Page last updated at 13:11 GMT, Monday, 4 August 2008 14:11 UK

Centrica weighs up nuclear move

Nuclear power plant at Dungeness
British Energy is seeking massive investment to build new reactors

Centrica, the owner of British Gas, has said it may consider a merger with nuclear operator British Energy.

Centrica also said it was talking to an unnamed third party about taking a minority stake in British Energy if that firm bought the nuclear operator.

However, should that not happen, Centrica has not ruled out other options including a possible merger.

France's EDF seemed poised to buy British Energy for 12bn on Friday but talks have stalled over the price.

Centrica, which owns British Gas, said it could also play a role in building new nuclear plants in the UK.

Alternative scenarios

An EDF takeover of British Energy was seen as the best way of supporting the UK's plans to build a new generation of nuclear plants over the next 20 years.

The failure of the two firms to reach a deal over price seemingly threw these plans into chaos and cast doubt over the government's future energy policy.
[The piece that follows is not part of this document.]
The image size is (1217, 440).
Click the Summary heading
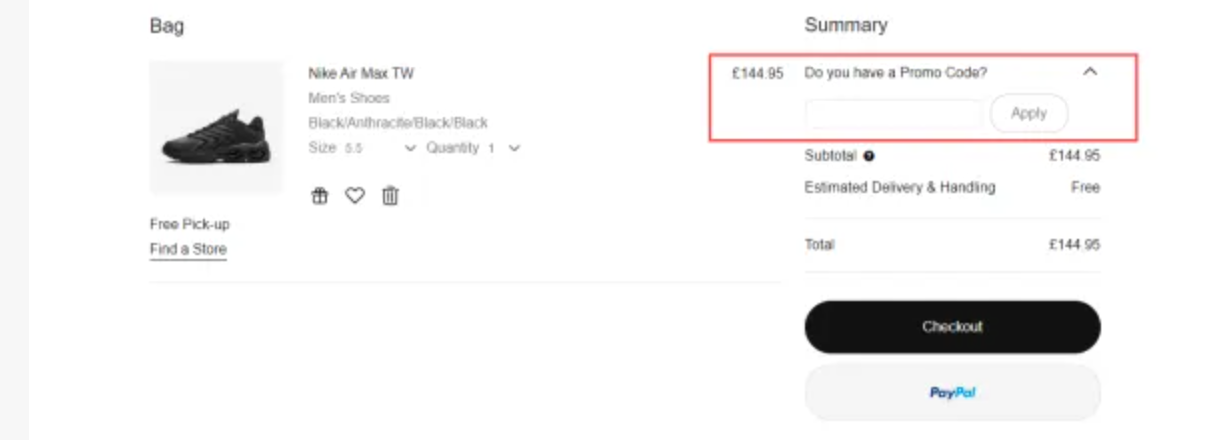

The government owns 35% of British Energy and is keen to kickstart the new nuclear programme as the firm's eight existing plants - which provide 20% of the UK's energy supply - reach the end of their natural lifespan.

Centrica's interest in British Energy could breathe new life into the deal should - as is expected - it be confirmed that EDF is still in talks with British Energy.

In a statement, Centrica said it would only agree to buy a minority stake in British Energy should the takeover be concluded and be approved by regulators.

But in the event this does not happen, Centrica said it may consider a number of other alternatives including:

  • a merger with British Energy
  • participating in British Energy's potential new nuclear partnerships
  • long-term deal to buy power from British Energy

But the firm warned: "There can no be no certainty that an offer for British Energy will be made nor as to the terms of any such offer."

Two of British Energy's largest private shareholders - Invesco and Prudential - are holding out for a higher offer from EDF.

They are reported to be seeking an offer of nearer 10 a share, some way off the 765 pence a share offer EDF has proposed.